Se aprecia a leitura, o Kindle Paperwhite tem o melhor custo beneficio na minha opinião. Achei meio caro quando comprei, mas valeu cada centavo. A iluminação parece uma coisa besta inicialmente, mas faz uma diferença muito grande depois, permitindo ler em qualquer ambiente. Além, é claro, da maior densidade de pixels.

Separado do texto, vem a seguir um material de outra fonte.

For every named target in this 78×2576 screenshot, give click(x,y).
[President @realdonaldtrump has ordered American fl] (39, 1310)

Só vou trocar o meu quando quebrar, hehe!

Matheus Alexandre
Eu tenho um Kindle básico e realmente dá pra perceber a densidade de pixel baixa. Mas isso não tem muita importância se for fazer aquilo que o aparelho foi feito, ler. Só não recomendo o Kindle básico para quem pretende ler em ambientes escuros ou até mesmo em lugares com sombra, porque já fica difícil de ler.
Paulo Higa
Esse Kindle estava conectado a uma conta de testes da Amazon (provavelmente americana), não minha. :-)
Celso Pinto
A capa ainda tem a função de carregamento do ereader?
Maicon Bruisma
De tão feio achei bonito. Mas esse valor é alto num e-Reader.
João Castello
Paulo, tu usa a loja americana pra acessar o goodreads ou é algum macete?
John Smith
Rapaz. Eu já estava ficando full pistola aqui achando que a Amazon tava sendo espertinha nesses preços... que "bom" que era um erro (eu desconhecia os valores desse aparelho)!